Testierfähigkeit besteht ab Vollendung des 16. Lebensjahres.

3. Inhalt des Testaments

Durch Testament kann der Erblasser z.B. einen oder mehrere Erben oder Vor- und Nacherben bestimmen sowie Vermächtnisse, Auflagen und eine Testamtentsvollstreckung anordnen. Ein Testament kann jederzeit ergänzt oder geändert oder widerrufen werden, und zwar unter Beachtung der für die Errichtung von Testamenten bestimmten Formen, allerdings auch durch Vernichtung des Testamentes. Gemeinschaftliche Testamente können zu Lebzeiten beider Ehegatten von jedem durch Widerruf gegenüber dem anderen aufgehoben werden.

4. Erbvertrag

Durch Erbvertrag kann der Erblasser die Erbfolge in gleicher Weise wie durch Testament regeln.
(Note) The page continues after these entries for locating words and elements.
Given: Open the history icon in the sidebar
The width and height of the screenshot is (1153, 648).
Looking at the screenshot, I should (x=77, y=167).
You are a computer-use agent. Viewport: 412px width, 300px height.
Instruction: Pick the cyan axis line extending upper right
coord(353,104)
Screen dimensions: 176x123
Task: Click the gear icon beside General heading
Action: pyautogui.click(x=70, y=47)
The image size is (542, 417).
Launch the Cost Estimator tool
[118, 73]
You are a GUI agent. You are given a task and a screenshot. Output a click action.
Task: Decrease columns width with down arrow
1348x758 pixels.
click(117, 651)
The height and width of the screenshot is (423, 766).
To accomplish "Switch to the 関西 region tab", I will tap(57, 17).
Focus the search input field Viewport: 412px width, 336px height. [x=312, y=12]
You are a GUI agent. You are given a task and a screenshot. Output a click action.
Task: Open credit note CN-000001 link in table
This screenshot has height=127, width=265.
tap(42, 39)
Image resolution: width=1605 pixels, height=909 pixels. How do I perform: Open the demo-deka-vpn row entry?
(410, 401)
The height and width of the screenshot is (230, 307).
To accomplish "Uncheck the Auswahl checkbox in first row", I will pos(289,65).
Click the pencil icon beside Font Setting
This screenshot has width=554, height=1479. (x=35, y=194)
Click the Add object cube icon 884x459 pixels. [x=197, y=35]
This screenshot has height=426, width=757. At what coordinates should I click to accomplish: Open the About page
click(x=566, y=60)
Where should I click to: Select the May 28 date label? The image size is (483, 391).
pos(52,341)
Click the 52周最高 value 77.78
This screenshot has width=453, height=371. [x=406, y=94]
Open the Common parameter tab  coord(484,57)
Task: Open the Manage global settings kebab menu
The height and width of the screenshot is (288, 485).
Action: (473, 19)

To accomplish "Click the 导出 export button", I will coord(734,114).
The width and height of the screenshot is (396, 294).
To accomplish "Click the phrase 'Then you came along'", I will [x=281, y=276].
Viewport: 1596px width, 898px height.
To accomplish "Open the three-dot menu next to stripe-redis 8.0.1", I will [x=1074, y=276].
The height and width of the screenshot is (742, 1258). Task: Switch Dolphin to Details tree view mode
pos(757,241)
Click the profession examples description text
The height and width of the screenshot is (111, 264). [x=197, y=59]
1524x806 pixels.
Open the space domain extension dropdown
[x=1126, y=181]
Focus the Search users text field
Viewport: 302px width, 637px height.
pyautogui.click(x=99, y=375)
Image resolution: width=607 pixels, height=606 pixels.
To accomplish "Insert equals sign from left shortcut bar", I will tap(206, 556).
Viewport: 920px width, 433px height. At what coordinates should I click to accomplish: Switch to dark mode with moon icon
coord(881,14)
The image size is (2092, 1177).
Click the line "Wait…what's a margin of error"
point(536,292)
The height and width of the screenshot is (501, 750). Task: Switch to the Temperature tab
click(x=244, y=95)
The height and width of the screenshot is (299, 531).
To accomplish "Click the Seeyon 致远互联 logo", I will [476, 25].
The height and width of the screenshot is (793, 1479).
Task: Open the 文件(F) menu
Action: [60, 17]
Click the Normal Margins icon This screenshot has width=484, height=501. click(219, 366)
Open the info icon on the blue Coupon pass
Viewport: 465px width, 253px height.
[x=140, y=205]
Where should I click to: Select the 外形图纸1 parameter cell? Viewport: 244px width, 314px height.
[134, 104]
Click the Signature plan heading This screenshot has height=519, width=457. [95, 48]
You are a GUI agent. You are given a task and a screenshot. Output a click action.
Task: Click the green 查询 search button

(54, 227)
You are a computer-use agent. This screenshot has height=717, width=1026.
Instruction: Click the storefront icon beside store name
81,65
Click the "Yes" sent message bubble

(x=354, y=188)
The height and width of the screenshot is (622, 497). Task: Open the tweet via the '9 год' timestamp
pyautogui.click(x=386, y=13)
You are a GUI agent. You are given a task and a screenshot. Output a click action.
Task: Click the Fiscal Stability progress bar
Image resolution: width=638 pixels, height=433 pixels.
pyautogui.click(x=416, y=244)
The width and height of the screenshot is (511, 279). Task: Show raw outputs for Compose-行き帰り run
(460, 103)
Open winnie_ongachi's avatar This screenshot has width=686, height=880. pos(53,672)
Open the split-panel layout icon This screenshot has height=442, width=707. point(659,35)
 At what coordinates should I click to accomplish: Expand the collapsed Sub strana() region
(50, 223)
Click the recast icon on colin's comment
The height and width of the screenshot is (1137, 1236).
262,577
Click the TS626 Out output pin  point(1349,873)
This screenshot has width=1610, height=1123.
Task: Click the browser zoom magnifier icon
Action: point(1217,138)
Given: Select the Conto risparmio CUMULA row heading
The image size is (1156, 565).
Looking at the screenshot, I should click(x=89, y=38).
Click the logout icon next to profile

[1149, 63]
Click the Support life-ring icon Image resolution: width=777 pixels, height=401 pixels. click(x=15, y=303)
Allerdings besteht eine grundsätzliche Bindung gegenüber dem Vertragspartner, die einseitige Änderungen des Vertrages grundsätzlich ausschließt.

5. Auslegung von Testamenten

Unklarheiten im Wortlaut eines Testaments werden durch Auslegung beseitigt. Ziel der Auslegung ist es, den wirklichen Willen des Erblassers unter Berücksichtigung aller Umstände zu ermitteln.